» **Task details**
Give the lines below again exactly, starting with the line that holds "Image resolution: width=1592" and going on through the line that holds "Task: Click the Macros code brackets icon".

Dataset entries:
- - - - -
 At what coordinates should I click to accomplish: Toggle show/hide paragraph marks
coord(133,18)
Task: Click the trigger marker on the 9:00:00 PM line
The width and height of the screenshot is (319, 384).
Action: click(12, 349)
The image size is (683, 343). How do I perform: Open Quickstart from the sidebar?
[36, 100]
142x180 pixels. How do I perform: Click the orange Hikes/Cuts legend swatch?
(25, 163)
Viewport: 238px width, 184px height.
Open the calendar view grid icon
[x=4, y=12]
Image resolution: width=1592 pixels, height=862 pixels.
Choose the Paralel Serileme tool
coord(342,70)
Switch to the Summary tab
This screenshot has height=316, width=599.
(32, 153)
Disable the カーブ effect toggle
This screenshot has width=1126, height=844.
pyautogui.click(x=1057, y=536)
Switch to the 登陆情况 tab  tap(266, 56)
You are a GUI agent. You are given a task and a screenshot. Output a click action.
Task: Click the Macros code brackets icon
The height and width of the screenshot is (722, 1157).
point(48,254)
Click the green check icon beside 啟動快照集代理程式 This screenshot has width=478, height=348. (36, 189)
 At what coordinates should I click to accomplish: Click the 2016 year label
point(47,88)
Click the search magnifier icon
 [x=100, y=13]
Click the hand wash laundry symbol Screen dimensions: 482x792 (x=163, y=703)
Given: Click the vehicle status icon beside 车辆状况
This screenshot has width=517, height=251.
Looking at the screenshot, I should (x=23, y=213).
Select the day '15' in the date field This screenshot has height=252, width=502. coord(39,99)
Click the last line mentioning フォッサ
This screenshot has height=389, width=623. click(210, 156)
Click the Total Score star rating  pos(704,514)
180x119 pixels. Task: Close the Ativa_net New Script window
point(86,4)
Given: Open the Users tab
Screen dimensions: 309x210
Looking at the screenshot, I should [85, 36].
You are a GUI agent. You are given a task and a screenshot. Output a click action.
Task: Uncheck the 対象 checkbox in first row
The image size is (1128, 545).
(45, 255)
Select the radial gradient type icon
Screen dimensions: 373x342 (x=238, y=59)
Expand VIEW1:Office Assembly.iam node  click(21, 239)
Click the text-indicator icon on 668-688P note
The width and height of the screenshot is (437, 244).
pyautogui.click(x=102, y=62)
- - - - -
» **Exercise result**
Image resolution: width=1592 pixels, height=862 pixels.
Choose the Paralel Serileme tool
coord(342,70)
Switch to the Summary tab
This screenshot has height=316, width=599.
(32, 153)
Disable the カーブ effect toggle
This screenshot has width=1126, height=844.
pyautogui.click(x=1057, y=536)
Switch to the 登陆情况 tab  tap(266, 56)
You are a GUI agent. You are given a task and a screenshot. Output a click action.
Task: Click the Macros code brackets icon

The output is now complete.